# Brano scelto
■ ■ ■
Nichols apparteneva al cinema tanto quanto al teatro, il suo nome non è tra i più noti (ma i suoi film si: Il laureato, Una donna in carriera, Conoscenza carnale, Closer...), lo stesso ha cambiato la maniera in cui si concepiscono i film assieme ai pionieri del nuovo cinema americano. Sul grande schermo non faceva film, faceva incursioni: arrivava, cambiava e tornava a fare teatro per qualche altro anno. Per farlo usava prevalentemente gli attori, a tutto tondo, li sceglieva, li cambiava, li plasmava e rivoluzionava quel che pensavamo del loro corpo proprio grazie alla sua esperienza teatrale, il luogo in cui un attore non è una serie di inquadrature (un primo piano, un piano americano, un piede, una mano ecc. ecc.) ma un blocco unico in cui le gambe contano quanto i capelli.

Dopo aver raggiunto la fama in teatro con commedie tradizionali come era quelle di Neil Simon contemporaneamente ad Arthur Penn iniziò l’unica vera rivoluzione mai avvenuta all’interno di Hollywood, quel passaggio tra un cinema di luoghi e figure idealizzate e uno fatto di carne e sostanza, di realismo e asperità. Con Il laureato (mentre Penn girava Gangster Story) dimostrò che si potevano fare film su altri soggetti, con altri attori, che trattassero altre materie in altri modi e creare un successo.

Il ruolo del protagonista era destinato a Robert Redford, allora un giovane molto in linea con la tradizione hollywoodiana: bello, bravo, convenzionale. Nichols invece volle Dustin Hoffman, sconosciuto, brutto e scricciolo e gli insegnò personalmente a recitare. Lo stesso vale per Anne Bancroft, la prima MILF di sempre, inadatta alla parte per gli standard dell’epoca, troppo vera, troppo sexy, troppo proibita. Dopo che Il laureato dimostrò che si poteva incassare anche con queste idee poterono arrivare (anzi diventarono di moda) i De Niro, gli Stallone, i Pacino e tutta quella schiera di attori protagonisti non particolarmente belli, con lineamenti non solo caucasici ma tremendamente reali. L’invasione delle persone vere.

Con Conoscenza Carnale (che, coincidenza, in questi giorni è uno dei fiori all’occhiello della retrospettiva “New Hollywood” del Torino Film Festival) ha sconvolto tutti, a partire da Tarantino, all’epoca ragazzino, che più volte ha detto di essere rimasto rapito da tutto quel modo di concepire il sesso, così vero, passionale ed esplicito, fino al resto del cinema che scoperchiato un tabù avrebbe abusato della possibilità di parlare e raccontare anche la sessualità da vicino invece che per metafora.
■ ■ ■
# Materiale fornito
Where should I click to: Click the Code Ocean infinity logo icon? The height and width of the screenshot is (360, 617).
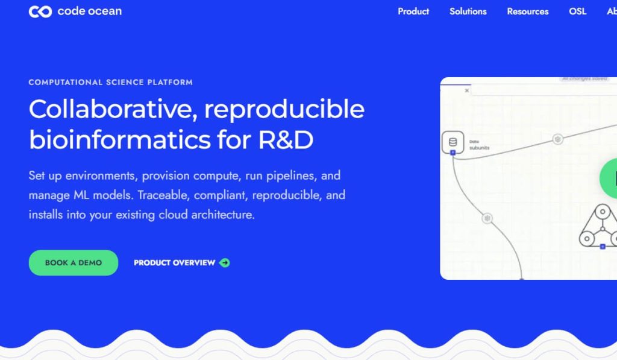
■ ■ ■
# Lavoro da svolgere
Secondo il brano su Nichols, a chi era destinato in origine il ruolo del protagonista nel film Il laureato? Questi dati non servono.

# Svolgimento
A Robert Redford.